Annesinin çekiştirmelerine rağmen, çocuk önünde durur ve dikkatle kemancıya bakar. En sonunda annesi daha hızlı, çekiştirerek çocuğu yürümeye zorlar. Oğlan arkasına dönüp dönüp kemancıya bakarak, çaresizce annesinin peşinden gider. Buna benzer şekilde birkaç çocuk daha olur ve hepsi de anne, babaları tarafından yürümeye devam için zorlanarak, uzaklaştırılırlar. Çaldığı 45 dakika boyunca kemancının önünde sadece 6 kişi, çok kısa bir süre durur. 20 kişi duraklamadan, yürümeye devam ederek, para verir. Kemancı çaldığı süre içinde 32 dolar toplar. Çalmayı bitirdiğinde ise sessizlik hakim olur ve kimse onun durduğunu fark etmez, alkışlamaz. Hiç kimse onun dünyanın en iyi kemancısı Joshua Bell olduğunu ve elindeki 3,5 milyon dolarlık kemanla, yazılmış en karmaşık eserleri çaldığını anlamaz. Oysa Joshua Bell’in metrodaki bu mini konserinden iki gün önce Boston’da verdiği konser biletleri ortalama 100 dolara satılmıştı.
Bu gerçek bir hikâyedir ve Joshua Bell’in
öylesine bir kılıkla metroda keman çalması, Washington Post gazetesi
tarafından algılama, keyif alma ve öncelikler üzerine yapılan bir sosyal
deney gereği kurgulanmıştır.
Gel gelelim ki Bizim MEB de de KEMANCILARIMIZ var kimsenin dikkat
etmediği.
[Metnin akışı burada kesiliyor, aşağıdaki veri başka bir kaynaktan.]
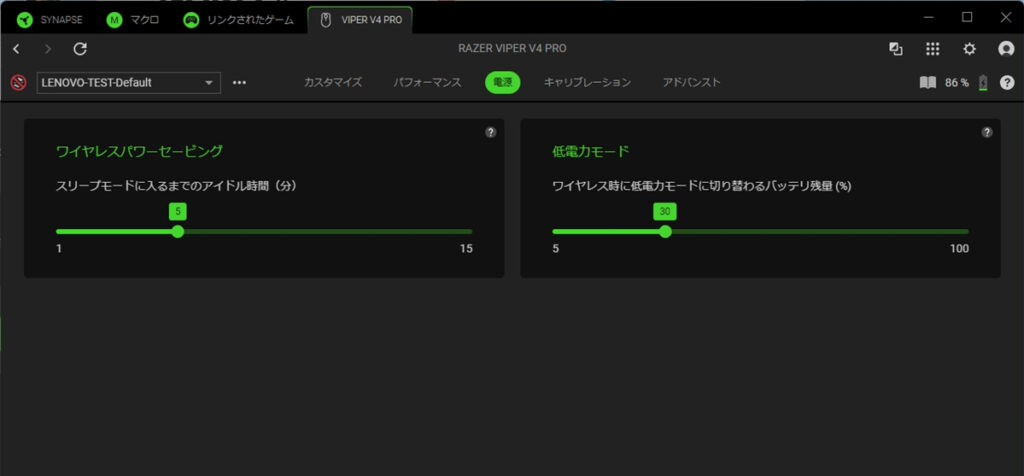The width and height of the screenshot is (1024, 476).
Task: Switch to the パフォーマンス tab
Action: point(427,83)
Yedi yıl boyunca gecelerini gündüzlerine kattılar yeni
uygulamaya konan derslerinin başarılı olabilmesi ezbere dayalı,
robotlaşmış bir öğretim sistemi yerine ne istediğini bilen, kararlı,
azimli, ezberden uzak bir öğretim sistemini yerleştirmeye çalıştılar.
Belki 3-5 dakika bakıp geçtiği bu kemancıların ellerinde 3.5 milyon
dolarlık kemanları yoktu ama milyonlara milyarlara değer yürekleri,
idealleri, azimleri vardı. Belki dünyanın değişik kentlerinde 100
dolarlık konserler vermiyor ama derse girdiği sınıflarda dünyanın en
güzel konserlerini veriyorlar. YETER Kİ müsaade edilsin.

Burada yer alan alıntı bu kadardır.